Here's Nicole Kidman talking about a survivor named Jeannette, who "came out singing," which is a testament to the human spirit. Also, if the phones are busy, "please keep trying." I half wanted her to say, "and if you keep calling because you want to get Zac Efron, please stop trying. NO, ROBERT PATTINSON IS NOT TAKING CALLS."
Christina Aguilera performing now. I really do like her new bob. I'm seriously to a point where I don't know what to say. Everything's either too awful or too trivial.
Celebrity Phone Bank. Julia Roberts is talking to a caller who has boys aged eight and four: "Aw, that's fantastic... I was just talking to my husband last night, about all those little kids..." She looks like she just rolled out of bed, which I actually respect, because it would be kind of crappy to show up all sequined and made up.
I'm sorry, Anderson, I can't watch them dig out a crushed little girl with their one shovel. I just can't. ("I believed I would live. I wasn't scared at all.")
Yeah, that's Spielberg on the phone bank. Jack Nicholson is, in fact, there, in sunglasses with red lenses. There's Robin Williams as well, and I think I saw Emily Blunt. O hai, it's Robert Pattinson in a heavy beard, the better to get in and out of this studio alive. He talks about the technology--Facebook and Twitter and so on--that has enabled people to connect and save lives and get rescued. He is kind enough not to mention that it is this same technology that has enabled fangirls to hunt him from coast to coast. TAKE THE TWIHARDS' MONEY, RPATTZ. TAKE IT FOR HAITI. TAKE IT ALL.
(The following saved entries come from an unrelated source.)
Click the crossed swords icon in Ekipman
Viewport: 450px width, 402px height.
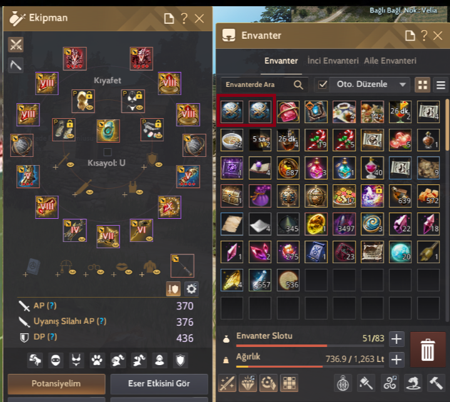pyautogui.click(x=16, y=45)
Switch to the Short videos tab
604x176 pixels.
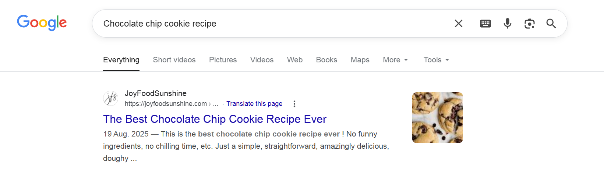click(x=174, y=60)
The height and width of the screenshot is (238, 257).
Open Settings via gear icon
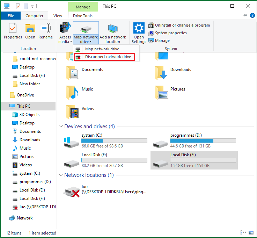click(x=139, y=33)
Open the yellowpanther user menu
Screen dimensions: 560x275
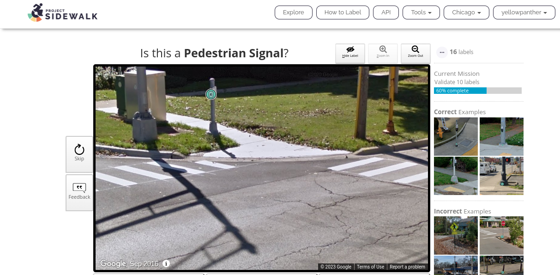pos(524,12)
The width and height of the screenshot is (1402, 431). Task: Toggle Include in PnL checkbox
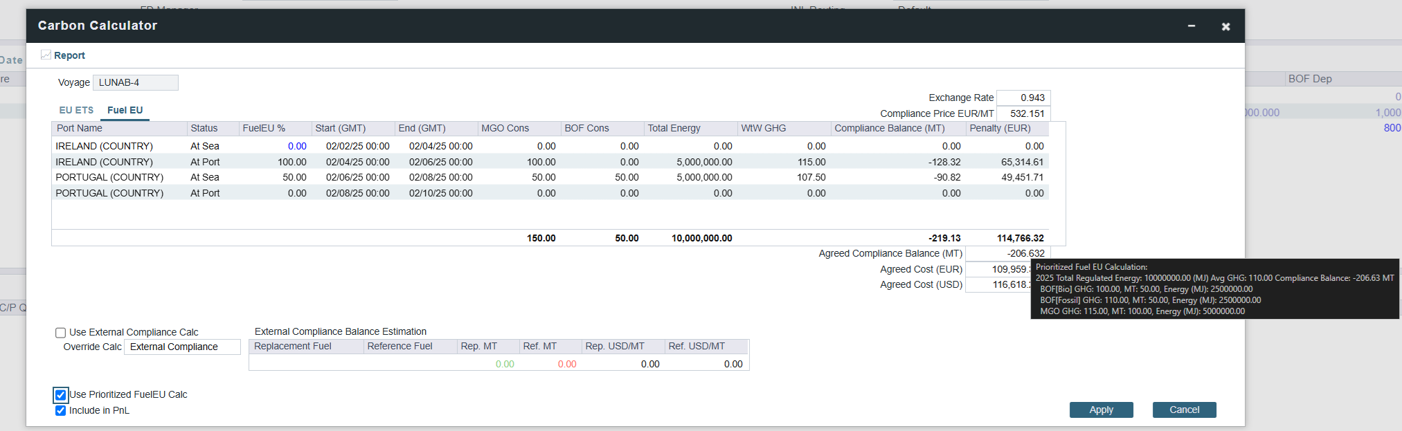pyautogui.click(x=61, y=411)
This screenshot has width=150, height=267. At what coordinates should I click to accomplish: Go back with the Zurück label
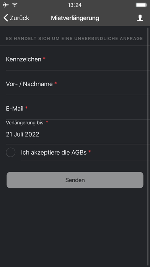click(x=20, y=18)
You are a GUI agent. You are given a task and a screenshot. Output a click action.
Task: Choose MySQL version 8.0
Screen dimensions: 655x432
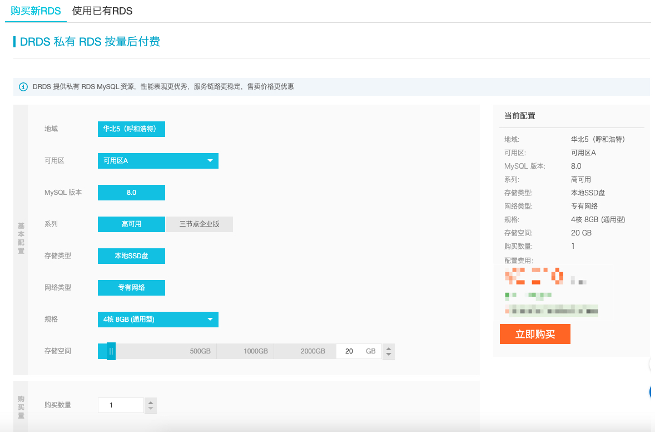tap(131, 193)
Sting jams for a bit. It's good to hear something a bit cheerful.
Oh God, it's Clint Eastwood, and his squint is on eleven. Matt Damon's talking and he's just GLARING at him. I really don't think he can make any other expression at this point. His mike also doesn't work. Live television, ladies and gentlemen. Right now, we are taking a moment to remember our fallen peacekeepers. Would I go to hell if I said, "Clint's already had his moment of silence"? Yeah... that's what I thought.
You can watch this live at http://www.mtv.com/, by the way, and I will be using their chat as a cheat sheet--what the hell? That's Beyonce? She's got bangs down to her nose and I did not recognize her at all. I am assuming this song is called "Halo."
We're hearing a call from a female Presbyterian minister: "Hi, this is Steven Spielberg!" "Hi, Steven Spielberg!" "How have you been feeling, watching all this?" Wow, this is a really long phone call. I'm guessing that someone realized this would be a good caller to air.
President God Morgan Freeman is here to talk about the poem "Tomorrow's Toussaint." I mean, I think that's what he said. It's a lovely poem. I just can't type fast enough. I will never take a commercial break for granted again.